ARTICLE |
==*==
Re: Use simplehash.h instead of dynahash in SMgr

Yura Sokolov Sat, 24 Apr 2021 15:27:47 -0700

David Rowley писал 2021-04-24 18:58:

Hackers,


Last year, when working on making compactify_tuples() go faster for
19c60ad69, I did quite a bit of benchmarking of the recovery process.
The next thing that was slow after compactify_tuples() was the hash
lookups done in smgropen().

Currently, we use dynahash hash tables to store the SMgrRelation so we
can perform fast lookups by RelFileNodeBackend. However, I had in mind
that a simplehash table might perform better. So I tried it...

The attached converts the hash table lookups done in smgr.c to use
simplehash instead of dynahash.

This does require a few changes in simplehash.h to make it work.  The
reason being is that RelationData.rd_smgr points directly into the
hash table entries.  This works ok for dynahash as that hash table
implementation does not do any reallocations of existing items or move
any items around in the table, however, simplehash moves entries
around all the time, so we can't point any pointers directly at the
hash entries and expect them to be valid after adding or removing
anything else from the table.

To work around that, I've just made an additional type that serves as
the hash entry type that has a pointer to the SMgrRelationData along
with the hash status and hash value. It's just 16 bytes (or 12 on
32-bit machines).  I opted to keep the hash key in the
SMgrRelationData rather than duplicating it as it keeps the SMgrEntry
struct nice and small.  We only need to dereference the SMgrRelation
pointer when we find an entry with the same hash value.  The chances
are quite good that an entry with the same hash value is the one that
we want, so any additional dereferences to compare the key are not
going to happen very often.
==*==
ENTRIES |

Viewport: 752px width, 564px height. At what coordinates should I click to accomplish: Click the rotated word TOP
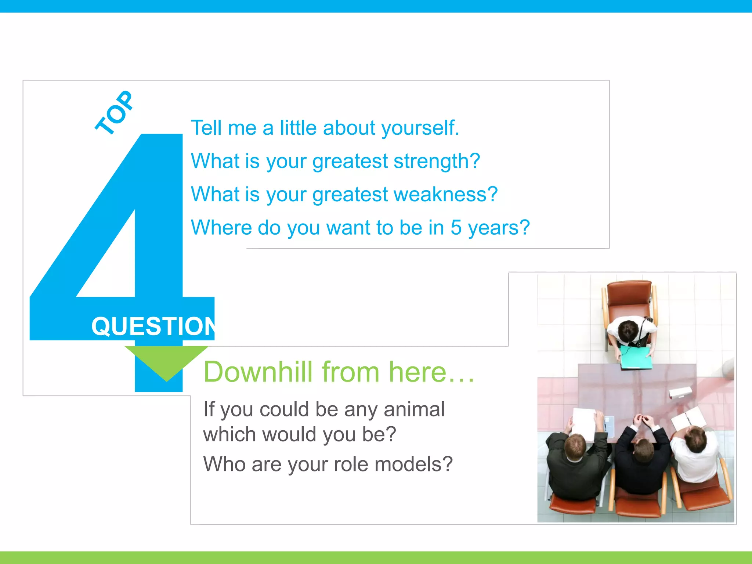coord(114,112)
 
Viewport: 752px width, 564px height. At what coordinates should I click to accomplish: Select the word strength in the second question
coord(437,161)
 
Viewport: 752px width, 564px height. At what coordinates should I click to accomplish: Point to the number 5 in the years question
coord(456,227)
==*==
TASK DIRECTIONS | Rewrite the passage of the simplehash post that begins at the words "David Rowley писал" and stops after "the recovery process.", changing "benchmarking" to "profiling".

RESULT FOR THIS EXERCISE |
David Rowley писал 2021-04-24 18:58:

Hackers,


Last year, when working on making compactify_tuples() go faster for
19c60ad69, I did quite a bit of profiling of the recovery process.